▸ Provided information:
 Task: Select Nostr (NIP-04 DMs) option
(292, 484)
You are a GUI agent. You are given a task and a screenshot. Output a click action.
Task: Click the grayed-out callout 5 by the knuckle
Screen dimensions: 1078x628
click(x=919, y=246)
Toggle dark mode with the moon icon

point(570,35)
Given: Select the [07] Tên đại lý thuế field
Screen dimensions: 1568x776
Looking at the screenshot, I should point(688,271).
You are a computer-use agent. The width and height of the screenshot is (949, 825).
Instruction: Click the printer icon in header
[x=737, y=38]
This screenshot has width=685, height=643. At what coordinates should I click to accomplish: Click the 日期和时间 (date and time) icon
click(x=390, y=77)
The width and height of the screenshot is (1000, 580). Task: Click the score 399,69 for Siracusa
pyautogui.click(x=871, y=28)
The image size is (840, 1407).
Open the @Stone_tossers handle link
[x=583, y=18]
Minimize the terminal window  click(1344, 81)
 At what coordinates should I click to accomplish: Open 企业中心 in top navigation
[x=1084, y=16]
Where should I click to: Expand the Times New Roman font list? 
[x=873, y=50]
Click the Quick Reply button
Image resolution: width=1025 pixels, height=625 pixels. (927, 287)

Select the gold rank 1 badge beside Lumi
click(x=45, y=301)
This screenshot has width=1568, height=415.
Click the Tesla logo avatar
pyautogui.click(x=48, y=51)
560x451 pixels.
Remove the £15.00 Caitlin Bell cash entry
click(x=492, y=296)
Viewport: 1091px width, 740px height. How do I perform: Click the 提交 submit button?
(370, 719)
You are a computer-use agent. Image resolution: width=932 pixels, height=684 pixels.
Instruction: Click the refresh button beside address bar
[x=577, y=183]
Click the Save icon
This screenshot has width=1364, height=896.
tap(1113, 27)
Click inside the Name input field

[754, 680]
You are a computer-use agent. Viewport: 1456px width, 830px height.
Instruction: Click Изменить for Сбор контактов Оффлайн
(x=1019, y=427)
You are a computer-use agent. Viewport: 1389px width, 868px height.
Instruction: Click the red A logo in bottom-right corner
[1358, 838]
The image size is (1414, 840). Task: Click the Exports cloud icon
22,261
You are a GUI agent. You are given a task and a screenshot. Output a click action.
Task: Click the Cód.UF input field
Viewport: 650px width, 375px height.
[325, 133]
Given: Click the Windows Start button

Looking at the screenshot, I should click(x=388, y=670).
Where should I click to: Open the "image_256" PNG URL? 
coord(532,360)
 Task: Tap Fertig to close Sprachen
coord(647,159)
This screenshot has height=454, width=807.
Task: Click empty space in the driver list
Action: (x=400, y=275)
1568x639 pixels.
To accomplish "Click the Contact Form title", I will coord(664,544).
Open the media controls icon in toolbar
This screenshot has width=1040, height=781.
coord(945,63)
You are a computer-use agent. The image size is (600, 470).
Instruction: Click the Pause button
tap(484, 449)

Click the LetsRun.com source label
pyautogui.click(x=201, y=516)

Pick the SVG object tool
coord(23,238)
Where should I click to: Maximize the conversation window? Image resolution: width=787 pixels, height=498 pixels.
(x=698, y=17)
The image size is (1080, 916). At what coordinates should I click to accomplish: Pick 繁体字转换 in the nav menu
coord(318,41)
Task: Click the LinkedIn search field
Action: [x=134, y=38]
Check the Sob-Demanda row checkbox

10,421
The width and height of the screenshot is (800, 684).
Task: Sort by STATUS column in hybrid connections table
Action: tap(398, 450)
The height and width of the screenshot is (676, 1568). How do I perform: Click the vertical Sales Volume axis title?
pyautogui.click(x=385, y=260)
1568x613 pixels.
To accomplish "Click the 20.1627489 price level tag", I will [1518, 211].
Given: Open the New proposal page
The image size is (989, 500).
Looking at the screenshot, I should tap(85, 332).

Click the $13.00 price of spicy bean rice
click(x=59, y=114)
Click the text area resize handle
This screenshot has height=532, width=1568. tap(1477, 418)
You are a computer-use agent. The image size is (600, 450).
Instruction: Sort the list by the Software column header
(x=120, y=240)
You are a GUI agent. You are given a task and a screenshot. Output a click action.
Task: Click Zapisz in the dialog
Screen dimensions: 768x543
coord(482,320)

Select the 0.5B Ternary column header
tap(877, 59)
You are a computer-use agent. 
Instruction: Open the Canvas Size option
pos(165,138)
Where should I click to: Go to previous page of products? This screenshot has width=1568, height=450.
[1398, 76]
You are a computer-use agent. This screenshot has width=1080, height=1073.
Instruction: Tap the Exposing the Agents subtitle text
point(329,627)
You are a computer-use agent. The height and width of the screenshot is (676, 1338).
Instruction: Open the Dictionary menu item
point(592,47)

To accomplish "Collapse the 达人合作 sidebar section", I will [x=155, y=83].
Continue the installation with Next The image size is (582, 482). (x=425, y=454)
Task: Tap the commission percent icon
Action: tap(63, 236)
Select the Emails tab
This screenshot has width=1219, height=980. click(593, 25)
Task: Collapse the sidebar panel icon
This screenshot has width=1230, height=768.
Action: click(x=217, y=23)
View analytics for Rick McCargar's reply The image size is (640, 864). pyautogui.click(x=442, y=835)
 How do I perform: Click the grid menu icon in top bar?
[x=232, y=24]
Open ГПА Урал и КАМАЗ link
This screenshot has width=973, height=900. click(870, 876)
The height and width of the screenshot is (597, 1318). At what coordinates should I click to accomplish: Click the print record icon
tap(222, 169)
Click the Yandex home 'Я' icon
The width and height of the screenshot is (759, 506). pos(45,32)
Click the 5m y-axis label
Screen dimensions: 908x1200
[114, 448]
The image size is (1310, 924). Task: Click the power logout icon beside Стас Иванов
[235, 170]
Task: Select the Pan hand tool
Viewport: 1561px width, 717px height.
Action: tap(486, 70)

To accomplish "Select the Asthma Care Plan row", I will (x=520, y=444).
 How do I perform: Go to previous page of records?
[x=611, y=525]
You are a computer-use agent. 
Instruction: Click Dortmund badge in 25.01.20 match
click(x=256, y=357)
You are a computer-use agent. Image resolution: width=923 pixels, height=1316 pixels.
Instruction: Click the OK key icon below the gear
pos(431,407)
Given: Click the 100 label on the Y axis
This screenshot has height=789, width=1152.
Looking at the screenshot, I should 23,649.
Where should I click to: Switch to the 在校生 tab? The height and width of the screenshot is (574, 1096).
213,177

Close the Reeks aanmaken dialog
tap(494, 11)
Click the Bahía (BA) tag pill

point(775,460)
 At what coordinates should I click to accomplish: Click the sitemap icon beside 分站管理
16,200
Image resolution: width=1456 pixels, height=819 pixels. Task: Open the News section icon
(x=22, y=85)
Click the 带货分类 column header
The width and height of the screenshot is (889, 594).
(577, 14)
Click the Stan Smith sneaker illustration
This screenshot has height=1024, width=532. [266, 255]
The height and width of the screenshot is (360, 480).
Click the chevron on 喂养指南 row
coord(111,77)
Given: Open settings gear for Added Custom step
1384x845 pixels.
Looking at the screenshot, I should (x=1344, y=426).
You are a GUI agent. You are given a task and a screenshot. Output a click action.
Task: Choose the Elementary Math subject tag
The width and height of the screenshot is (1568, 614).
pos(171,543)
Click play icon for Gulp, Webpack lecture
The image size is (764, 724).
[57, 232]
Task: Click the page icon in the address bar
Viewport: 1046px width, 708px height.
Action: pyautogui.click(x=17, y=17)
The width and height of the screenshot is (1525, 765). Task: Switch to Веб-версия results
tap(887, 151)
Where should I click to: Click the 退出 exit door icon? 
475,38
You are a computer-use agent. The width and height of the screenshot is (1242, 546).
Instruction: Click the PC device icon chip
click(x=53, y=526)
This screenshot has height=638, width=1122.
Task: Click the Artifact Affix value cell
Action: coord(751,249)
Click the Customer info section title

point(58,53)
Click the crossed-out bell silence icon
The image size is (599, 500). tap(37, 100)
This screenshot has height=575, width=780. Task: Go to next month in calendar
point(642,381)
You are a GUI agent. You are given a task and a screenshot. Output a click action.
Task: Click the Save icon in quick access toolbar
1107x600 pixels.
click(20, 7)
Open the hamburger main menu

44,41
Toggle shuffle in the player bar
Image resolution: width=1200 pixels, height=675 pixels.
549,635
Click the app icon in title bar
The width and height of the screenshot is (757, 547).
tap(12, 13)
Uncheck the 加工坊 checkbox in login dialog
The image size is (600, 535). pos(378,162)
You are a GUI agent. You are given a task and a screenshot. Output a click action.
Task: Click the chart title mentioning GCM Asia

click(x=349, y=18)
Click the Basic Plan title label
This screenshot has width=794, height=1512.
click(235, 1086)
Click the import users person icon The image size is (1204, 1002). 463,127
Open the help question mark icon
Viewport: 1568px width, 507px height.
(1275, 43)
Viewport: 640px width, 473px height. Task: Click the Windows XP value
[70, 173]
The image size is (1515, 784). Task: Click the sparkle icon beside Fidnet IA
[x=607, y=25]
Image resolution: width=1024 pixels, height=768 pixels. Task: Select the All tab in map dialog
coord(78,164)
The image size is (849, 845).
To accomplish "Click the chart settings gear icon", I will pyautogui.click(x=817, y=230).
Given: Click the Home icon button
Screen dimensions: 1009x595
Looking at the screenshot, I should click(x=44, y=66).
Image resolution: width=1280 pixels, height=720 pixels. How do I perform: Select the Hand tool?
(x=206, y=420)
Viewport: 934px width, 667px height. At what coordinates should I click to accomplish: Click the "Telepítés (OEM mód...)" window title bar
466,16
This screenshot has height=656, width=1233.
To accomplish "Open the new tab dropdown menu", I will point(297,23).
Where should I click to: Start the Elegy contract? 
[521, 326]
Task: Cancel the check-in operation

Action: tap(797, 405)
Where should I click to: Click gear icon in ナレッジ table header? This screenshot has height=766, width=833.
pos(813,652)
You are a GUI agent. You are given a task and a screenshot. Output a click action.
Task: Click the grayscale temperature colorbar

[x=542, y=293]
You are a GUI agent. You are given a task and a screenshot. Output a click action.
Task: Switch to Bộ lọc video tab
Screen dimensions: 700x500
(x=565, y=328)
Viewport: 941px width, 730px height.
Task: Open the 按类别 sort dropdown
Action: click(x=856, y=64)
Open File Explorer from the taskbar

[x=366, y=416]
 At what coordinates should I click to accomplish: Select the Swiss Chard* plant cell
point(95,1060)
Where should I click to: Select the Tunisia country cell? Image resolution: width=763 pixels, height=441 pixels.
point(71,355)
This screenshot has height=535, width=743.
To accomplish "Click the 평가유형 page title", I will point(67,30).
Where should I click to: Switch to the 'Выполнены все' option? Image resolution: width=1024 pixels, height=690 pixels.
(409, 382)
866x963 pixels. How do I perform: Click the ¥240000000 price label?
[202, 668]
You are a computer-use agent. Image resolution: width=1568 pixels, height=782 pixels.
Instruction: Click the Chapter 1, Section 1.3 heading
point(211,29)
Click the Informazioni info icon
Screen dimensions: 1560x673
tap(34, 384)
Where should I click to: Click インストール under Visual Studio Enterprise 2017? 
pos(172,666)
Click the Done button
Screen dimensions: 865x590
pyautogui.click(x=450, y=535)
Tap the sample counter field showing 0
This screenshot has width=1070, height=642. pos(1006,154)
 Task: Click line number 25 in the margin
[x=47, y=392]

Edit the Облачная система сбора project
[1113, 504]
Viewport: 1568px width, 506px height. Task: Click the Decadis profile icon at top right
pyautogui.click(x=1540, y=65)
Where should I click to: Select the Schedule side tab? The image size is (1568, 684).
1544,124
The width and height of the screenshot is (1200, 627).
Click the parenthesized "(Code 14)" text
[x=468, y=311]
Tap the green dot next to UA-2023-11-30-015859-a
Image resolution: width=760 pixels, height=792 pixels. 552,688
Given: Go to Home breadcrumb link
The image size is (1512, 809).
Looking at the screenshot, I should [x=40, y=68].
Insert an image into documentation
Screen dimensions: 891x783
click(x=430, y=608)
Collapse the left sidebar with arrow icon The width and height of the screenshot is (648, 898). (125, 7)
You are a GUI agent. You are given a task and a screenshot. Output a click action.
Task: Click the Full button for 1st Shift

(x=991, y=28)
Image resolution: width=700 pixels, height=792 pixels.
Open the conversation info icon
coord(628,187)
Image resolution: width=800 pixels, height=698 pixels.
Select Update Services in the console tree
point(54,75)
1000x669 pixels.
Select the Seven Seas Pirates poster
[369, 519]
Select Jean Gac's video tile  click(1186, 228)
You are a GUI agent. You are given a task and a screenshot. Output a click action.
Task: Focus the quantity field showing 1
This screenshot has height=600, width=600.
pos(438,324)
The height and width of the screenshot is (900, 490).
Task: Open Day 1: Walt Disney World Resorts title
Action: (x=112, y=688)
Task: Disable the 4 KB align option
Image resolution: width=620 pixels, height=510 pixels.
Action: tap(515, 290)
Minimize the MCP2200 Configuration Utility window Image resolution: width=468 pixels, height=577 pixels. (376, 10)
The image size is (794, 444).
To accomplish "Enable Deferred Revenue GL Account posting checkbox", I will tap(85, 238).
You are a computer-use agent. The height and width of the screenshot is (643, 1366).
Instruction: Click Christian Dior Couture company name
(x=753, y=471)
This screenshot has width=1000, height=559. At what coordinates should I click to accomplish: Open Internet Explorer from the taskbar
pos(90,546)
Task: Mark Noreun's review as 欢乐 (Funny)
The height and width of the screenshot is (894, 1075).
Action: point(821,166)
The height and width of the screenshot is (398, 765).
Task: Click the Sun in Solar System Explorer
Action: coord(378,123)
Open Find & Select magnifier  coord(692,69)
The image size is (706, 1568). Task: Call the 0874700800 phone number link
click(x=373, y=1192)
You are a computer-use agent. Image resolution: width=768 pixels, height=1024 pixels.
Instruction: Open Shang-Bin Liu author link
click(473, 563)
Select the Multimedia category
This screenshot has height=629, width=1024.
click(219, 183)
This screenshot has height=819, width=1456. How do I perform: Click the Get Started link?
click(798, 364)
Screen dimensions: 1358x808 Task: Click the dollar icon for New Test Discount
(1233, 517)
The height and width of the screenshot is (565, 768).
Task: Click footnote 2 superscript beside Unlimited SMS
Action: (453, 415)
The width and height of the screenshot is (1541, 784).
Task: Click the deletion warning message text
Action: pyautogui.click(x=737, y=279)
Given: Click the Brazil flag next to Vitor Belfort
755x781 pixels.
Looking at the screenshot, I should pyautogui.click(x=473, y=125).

▸ What you need to do: Look through the entries above and copy each line that has "Minimize" in it.

▸ Answer box:
Minimize the terminal window  click(1344, 81)
Minimize the MCP2200 Configuration Utility window Image resolution: width=468 pixels, height=577 pixels. (376, 10)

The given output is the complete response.